Most model APIs now offer a JSON-only response mode. Use it. It eliminates prose wrapping entirely and significantly reduces parsing failures.

func (e *Extractor[T]) Extract(ctx context.Context, input string) (*T, error) {
	prompt := BuildExtractionPrompt(e.schema, input)
	opts := GenerateOptions{
		ResponseFormat: ResponseFormatJSON, // Use JSON mode
	}

	// ... rest of the extraction logic
}

But – and I can’t stress this enough – JSON mode doesn’t mean you skip validation. The model can still omit required fields, use wrong types, or produce a valid JSON object that doesn’t match your schema. JSON mode guarantees parseable JSON. It doesn’t guarantee correct JSON for your use case.

Monitoring structured output in production

Three metrics I track for every structured-output pipeline:

  1. Parse success rate. What percentage of responses parse and validate on the first attempt? If this drops below 95%, something changed: the model updated, the prompt drifted, or the input distribution shifted.
  2. Retry rate and recovery rate. How often do you need retries, and how often do retries succeed? A high retry rate with good recovery means the repair loop is working. A high retry rate with low recovery means something is fundamentally wrong.
  3. Field-level error distribution. Which fields cause the most validation failures? This tells you where the prompt needs to be more explicit or where the schema needs adjustment.
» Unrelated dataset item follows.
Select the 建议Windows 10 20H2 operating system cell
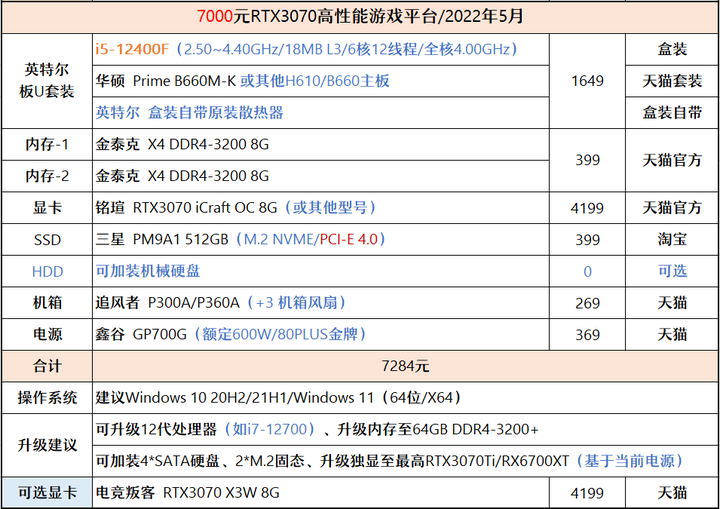[405, 398]
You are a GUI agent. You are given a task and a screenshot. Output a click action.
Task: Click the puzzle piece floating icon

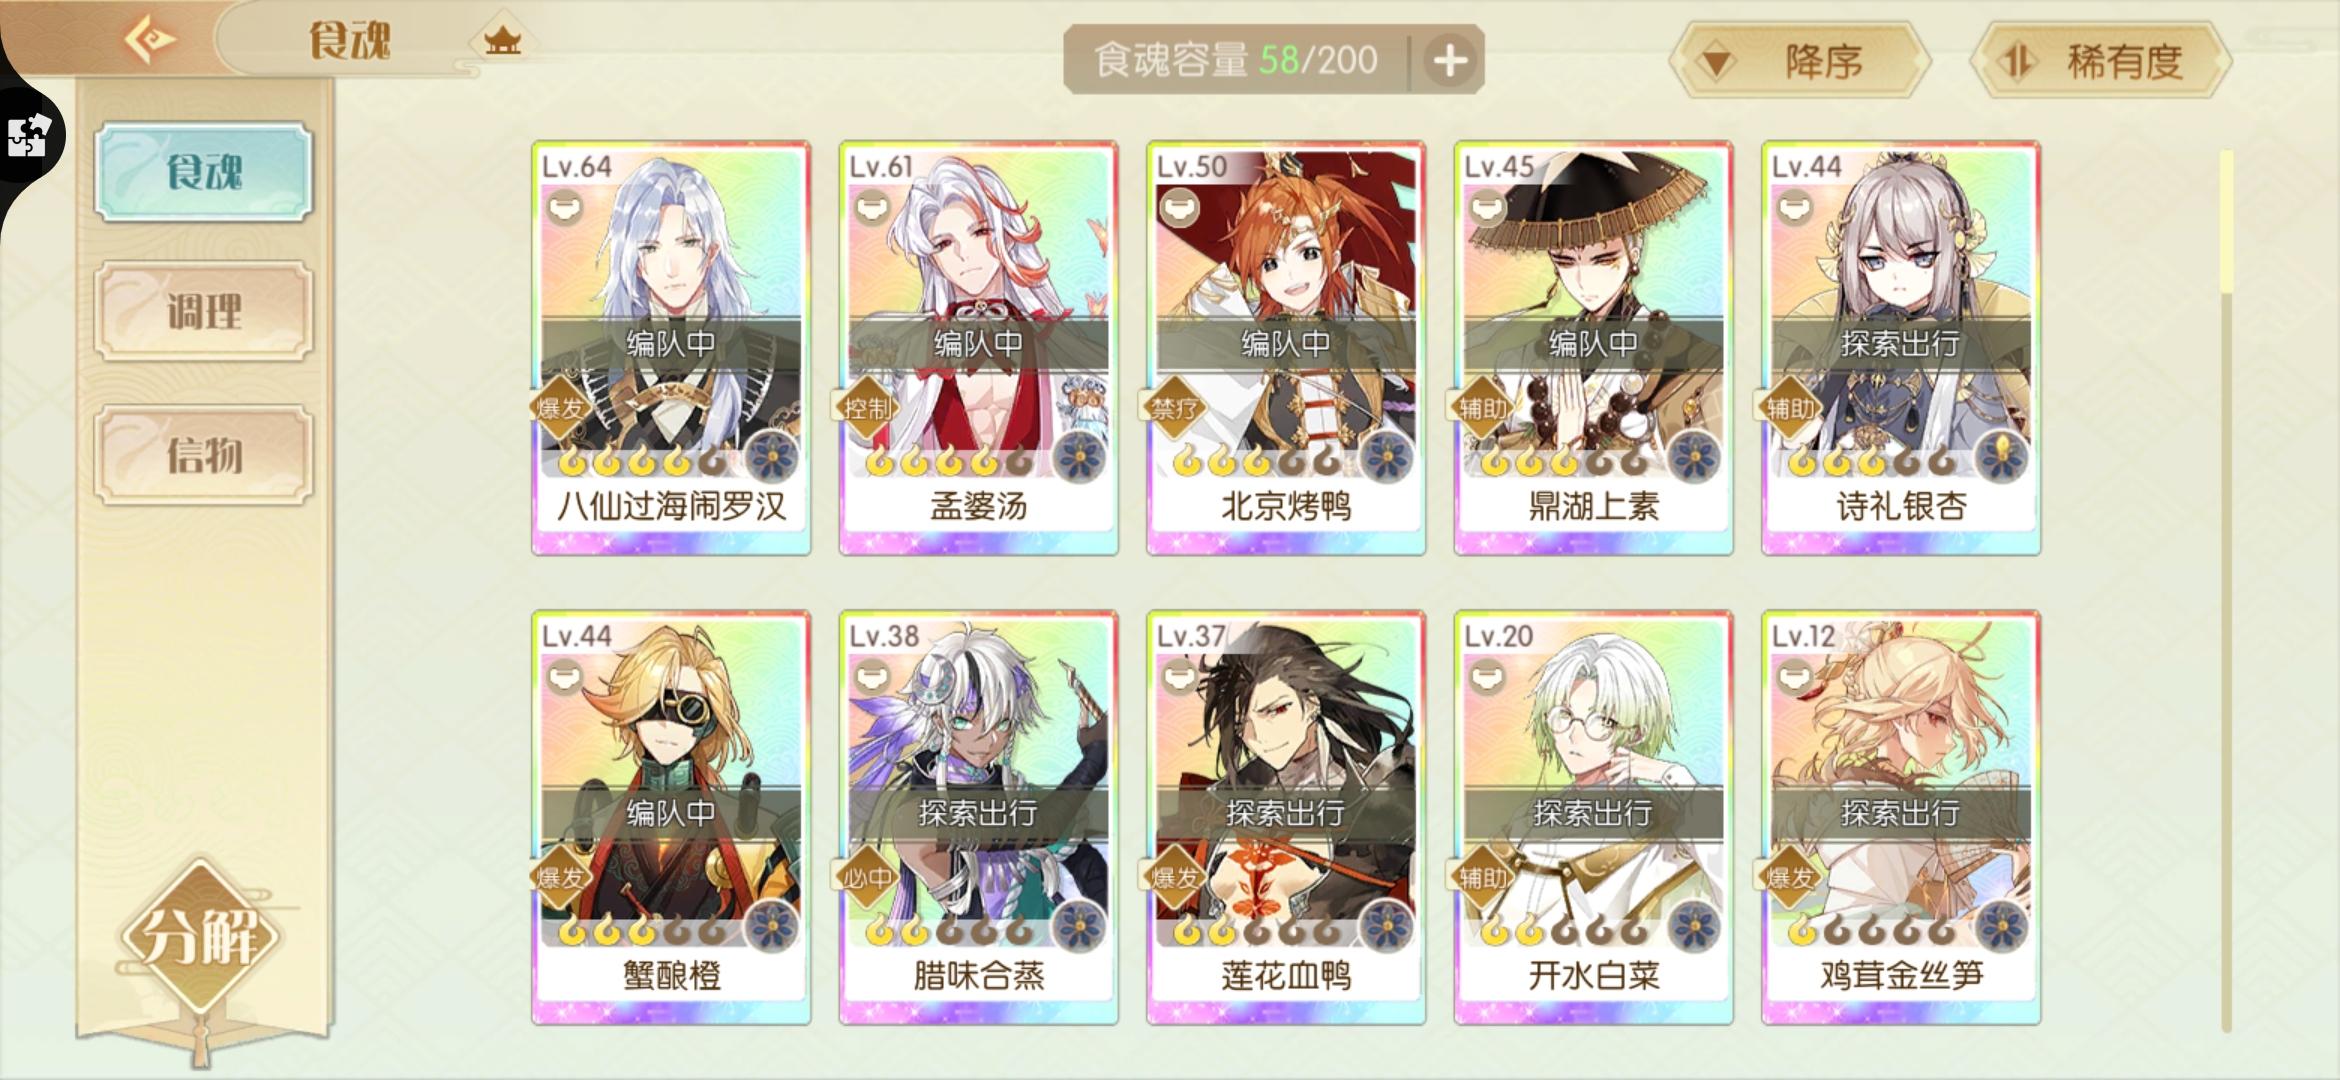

I log every extraction attempt: success or failure, first try or retry, with the raw model output. When something goes wrong in production, I want to see exactly what the model returned, not just that it failed.

The pattern, summarized

Every structured-output pipeline I build follows the same sequence:

  1. Define the contract as a Go struct with validation tags.
  2. Generate the JSON Schema from that struct.
  3. Build a rigid prompt that includes the schema and leaves no room for interpretation.
  4. Clean the raw response to handle common wrapping patterns.
  5. Parse and validate against the struct.
  6. On failure, retry with a repair prompt that includes the specific error.
  7. Monitor parse rates, retry rates, and field-level errors.

This isn’t clever. It isn’t novel. It’s disciplined application of the same contract-enforcement thinking we use everywhere else in software engineering. The model is an unreliable data source. Treat it like one.